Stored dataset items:
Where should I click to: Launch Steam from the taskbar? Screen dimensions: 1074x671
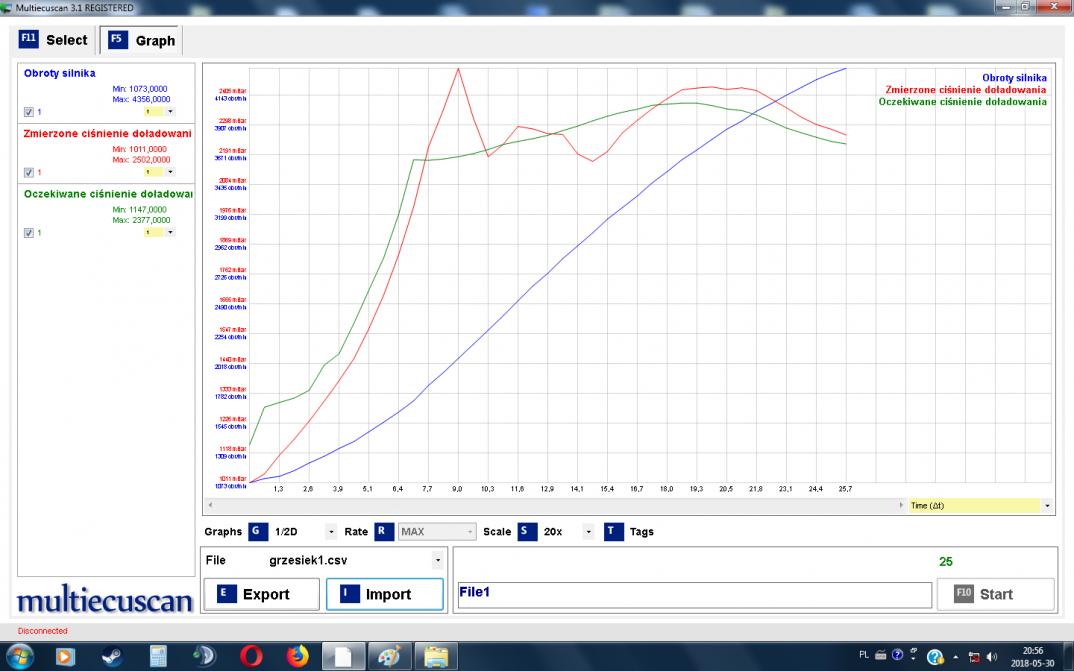(x=112, y=656)
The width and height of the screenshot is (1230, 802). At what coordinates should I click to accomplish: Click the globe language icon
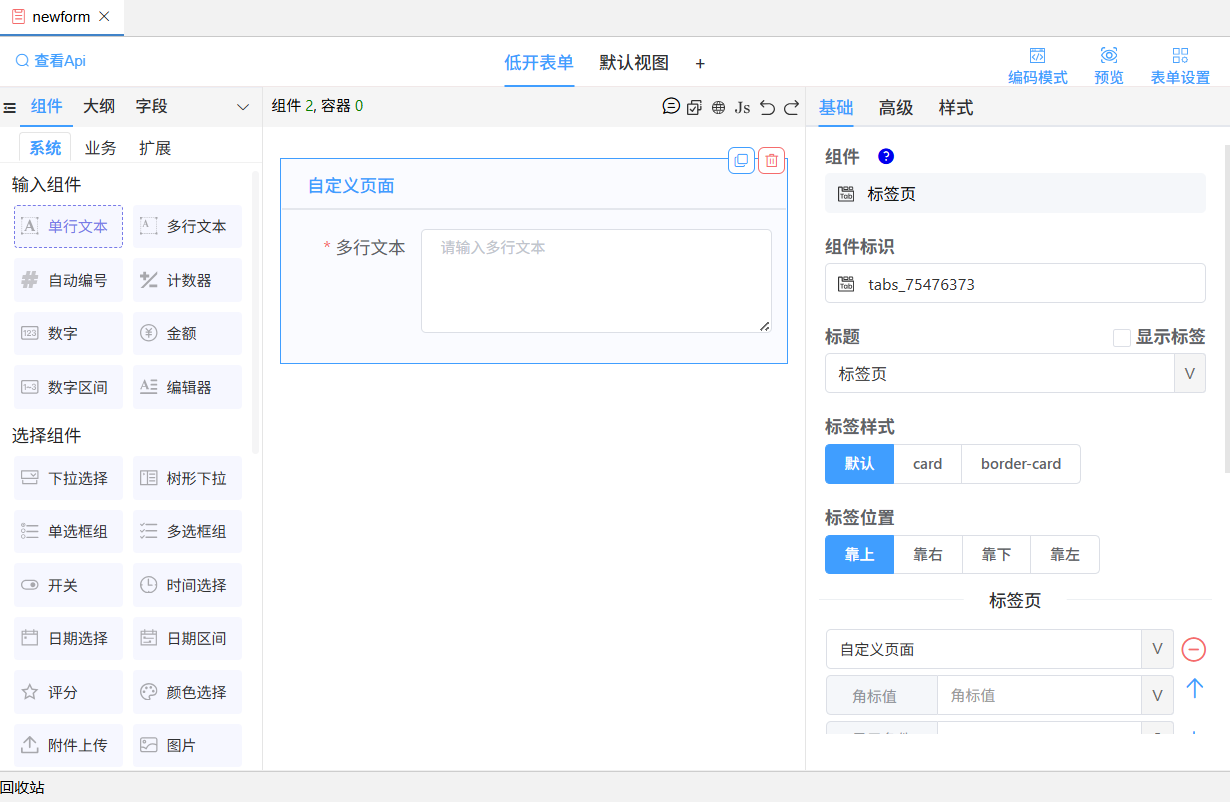pyautogui.click(x=718, y=107)
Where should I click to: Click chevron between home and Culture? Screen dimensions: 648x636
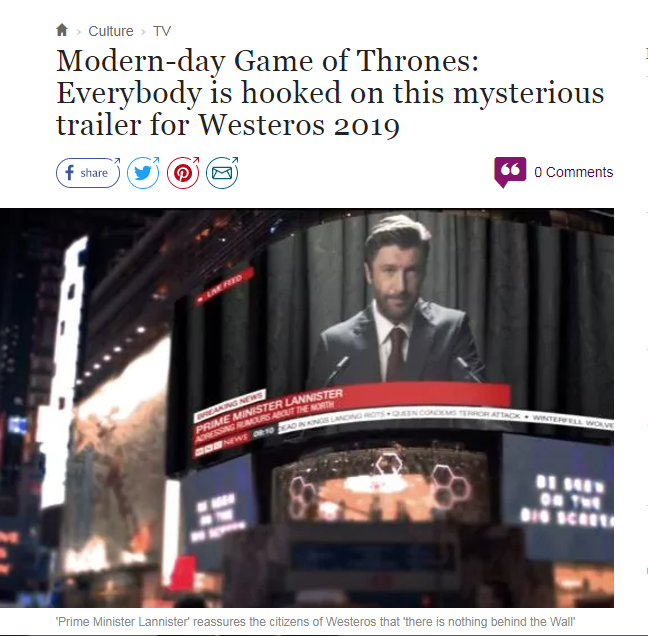[79, 32]
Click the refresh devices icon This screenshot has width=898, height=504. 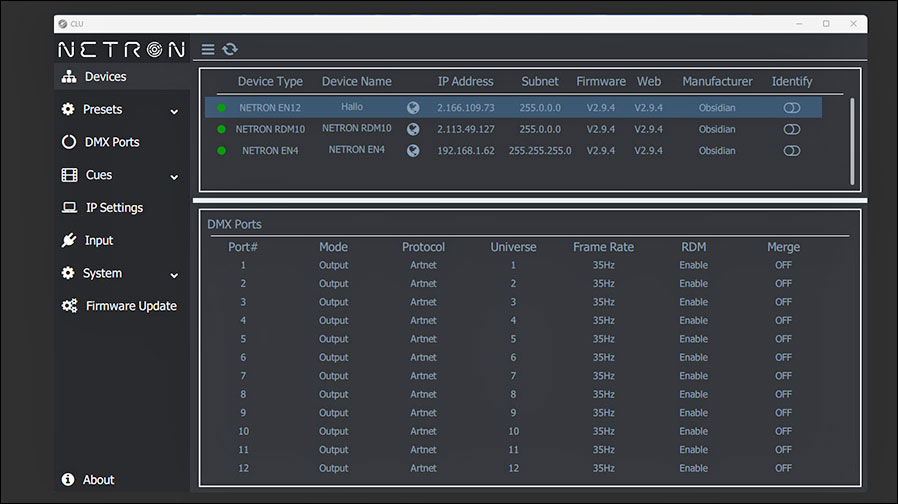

▶ _WHAT THE EXERCISE ASKS_
Please copy the data above exactly; the pictures do not belong in the copy.

▶ _PROBLEM SOLUTION_
Where should I click to: Launch Steam from the taskbar? Screen dimensions: 1074x671
(x=112, y=656)
The width and height of the screenshot is (1230, 802). At what coordinates should I click to accomplish: Click the globe language icon
pyautogui.click(x=718, y=107)
Where should I click to: Click chevron between home and Culture? Screen dimensions: 648x636
[79, 32]
Click the refresh devices icon This screenshot has width=898, height=504. 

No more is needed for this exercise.